Wednesday, January 22, 2014

Welcome the stumbles.

Tomorrow is my 37th birthday, and I just know that this next year is going to be different.  It's not just that I'm determined to make it different, it's more that it just will be; I can feel it.  Is this a good thing?  Yes, for me as this time, a resounding YES.

For some reason, my life has not gone according to plan, at all.  I remember being in my 20's and thinking I had it all figured out, and that things would just happen the way I wanted them to.  They had in large part been that way up to that point, where I of course had some things in life not go the way I wanted, but I still felt like the overall trajectory was where I wanted it.  Then everything changed in my late 20's/early 30's - in both career and love life.  I felt reborn, in a great way, that I was ready for the next chapter, but then somehow things just kind of stalled.  It's now been the better part of a decade, and I don't feel like I'm any closer to the life I want than I was back then.  To say this is extremely frustrating is an understatement.  It's also disappointing, disheartening, and moreover, exhausting.

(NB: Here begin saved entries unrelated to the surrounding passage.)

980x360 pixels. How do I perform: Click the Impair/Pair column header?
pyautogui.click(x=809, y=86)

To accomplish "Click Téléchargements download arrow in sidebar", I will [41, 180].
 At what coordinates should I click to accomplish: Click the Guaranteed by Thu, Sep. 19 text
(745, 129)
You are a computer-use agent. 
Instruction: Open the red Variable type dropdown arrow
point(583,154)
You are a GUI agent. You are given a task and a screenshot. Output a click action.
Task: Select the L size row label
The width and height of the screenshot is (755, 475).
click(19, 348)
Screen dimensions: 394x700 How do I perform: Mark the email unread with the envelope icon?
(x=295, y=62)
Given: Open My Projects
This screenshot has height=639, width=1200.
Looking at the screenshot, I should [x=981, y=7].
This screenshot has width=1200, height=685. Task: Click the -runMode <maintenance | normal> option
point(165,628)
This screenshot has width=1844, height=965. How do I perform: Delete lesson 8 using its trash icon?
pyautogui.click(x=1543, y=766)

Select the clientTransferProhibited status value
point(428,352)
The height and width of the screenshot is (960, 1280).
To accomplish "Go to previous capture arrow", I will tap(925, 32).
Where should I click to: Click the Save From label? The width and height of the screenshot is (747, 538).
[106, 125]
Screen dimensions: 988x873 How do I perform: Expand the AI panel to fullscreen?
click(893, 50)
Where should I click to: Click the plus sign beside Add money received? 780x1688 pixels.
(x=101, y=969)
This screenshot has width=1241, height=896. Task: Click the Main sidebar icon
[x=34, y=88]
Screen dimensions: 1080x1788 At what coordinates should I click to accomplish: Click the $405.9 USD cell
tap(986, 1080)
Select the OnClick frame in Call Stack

I'm not saying I don't appreciate all the good things I do have in my life, because I really do, it's just that there is more I want, more I've wanted for a long time, and I'm just plain sick and tired of waiting for it.  So, in one of the lessons I've learned from my many years in gymnastics, sometimes you just need to make a change, any change, to get yourself out of the rut you're stuck in.  The change doesn't need to even need to seem directly related to the correction you're trying to make, but just the act of a small change can wake you up to make other others.


So, for now, that change will be to blog.  I've been saying for years that I wanted maintain a blog, and it's always fallen short on the priority list.  That hasn't really changed per se, but it is something I have control over.  I have been keeping a list of things I'd like to blog about, so all I really need to do is to just do it already.  So here goes.


The following is a conversation I had with myself last week while I was out walking.  It's not revolutionary, but when I heard it (in my head), spelled out in so many words, it distinctly changed my perspective on how I view all the struggles I've faced.  Maybe it'll change your perspective too.  I'd love to know if it does.  :)


"Welcome the stumbles.  Appreciate the mistakes, the accidents, the mess-ups, the trips and falls, and all the other unexpected things that happen and seem like a set-back at the time.  Because this is where you live.  This is where you learn who you are, and how you're capable of dealing with challenges.  Things that go according to plan are rarely as interesting, let alone also teach you a life lesson.  So love your life full of "things going wrong", because this is where you'll experience all the wonderful stuff - a new friend, an exciting job offer, a fun hobby, an amazing romance.  Embrace those mishaps and catastrophes so that you don't miss out on enjoying life."